The daytime performance is for area high school students. The evening
performance is for GC students and the public. In Fall 2000 the
plays were Twelfth Night and Othello. On October 9, 2001, the play
will be Comedy of Errors. The S.S.E. is a troupe of young professional
actors whose style of production is faithful to what we know about
play production in Shakespeare's day.
In October 2000 Nick Lindsay gave
the annual S. A. Yoder Memorial Lecture, sponsored by the English
Department. A native of Edisto Island, South Carolina, and the son
of famous American poet Vachel Lindsay, Nick was poet-in-residence
for the department since 1969 before retiring in 2000. At the time
of the lecture, Pinchpenny Press also released Magnificent Storm,
Lindsay's collected poems.
Janet Kauffman visited English classes
in November, bringing her creative flair to classes in Women in
Literature and Advanced Writing: Personal Essay. Kauffman is known
throughout the U.S. for her quirky, innovative short fiction, as
in Places in the World a Woman Could Walk. Her novel Collaborators
is about a bizarre mother-daughter relationship in Lancaster County,
Pennsylvania. Janet is a retired famrmer, environmental activist
and professor at Eastern Michigan University, Ypsilanti.
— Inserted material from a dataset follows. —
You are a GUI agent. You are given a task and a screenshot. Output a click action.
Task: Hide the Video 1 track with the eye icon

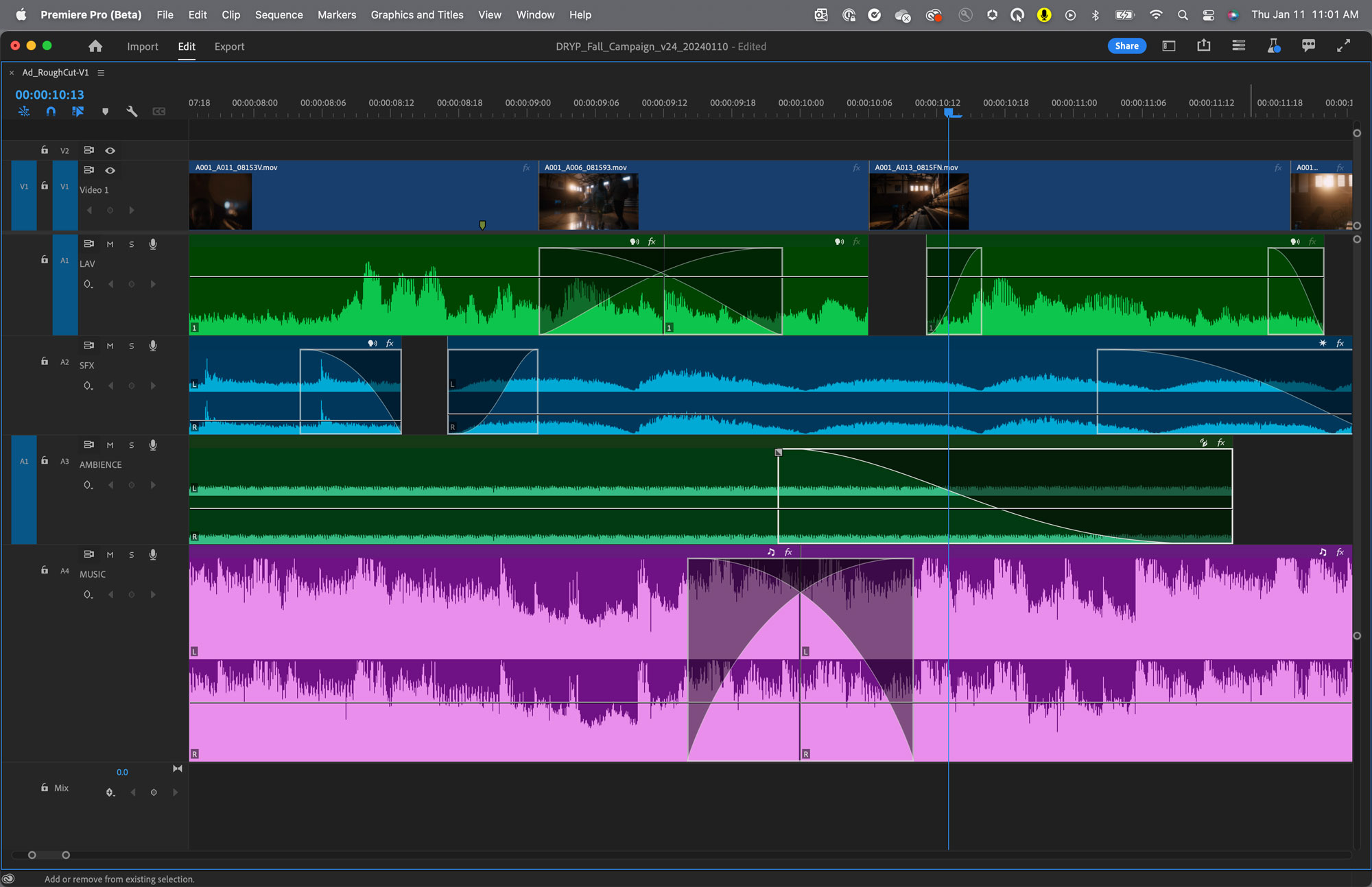[x=110, y=170]
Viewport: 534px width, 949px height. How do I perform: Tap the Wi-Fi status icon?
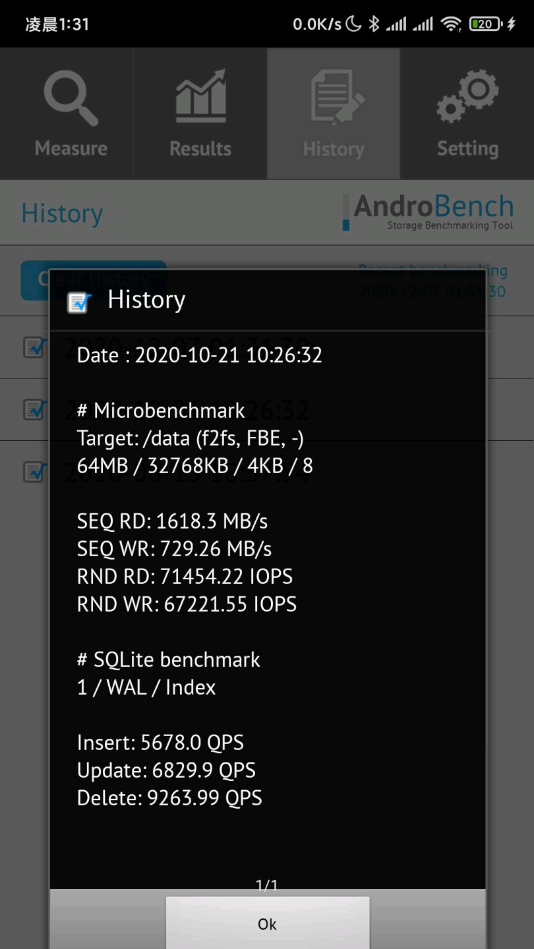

Julia Kasdorf, poet from Penn State
University, spoke to Mennonite Literature class in January about
her two books of poems, Sleeping Preacher and Eve's Striptease.
An alum of Goshen College and frequent visitor, Julia will teach
a one-week intensive course in poetry-writing during the first week
of Spring Semester in 2002. Pre-requisite: Any other college-level
course in creative writing.
Jean Janzen, of Fresno, California,
spoke in chapel in late March about her poems that are set to music
in The Hymnal. She also gave a public reading and met with Mennonite
Literature class, which was studying her work. Jean is the author
of two volumes published by Good Books: Snake in the Parsonage and
Tasting the Dust.
Jeff Gundy, of Bluffton College, accompanied
Jean and gave a joint reading of his own poems with her. Also an
alum of Goshen College, Jeff has most recently published Rhapsody
with Dark Matter, his third volume of poems. He is also well known
for his A Community of Memory, which was the first book published
in the creative nonfiction series by the University of Illinois
Press.
In May, Jack Ridl, of Hope College,
worked with students in Prof. Todd Davis' poetry-writing class and
gave a public reading of his poetry.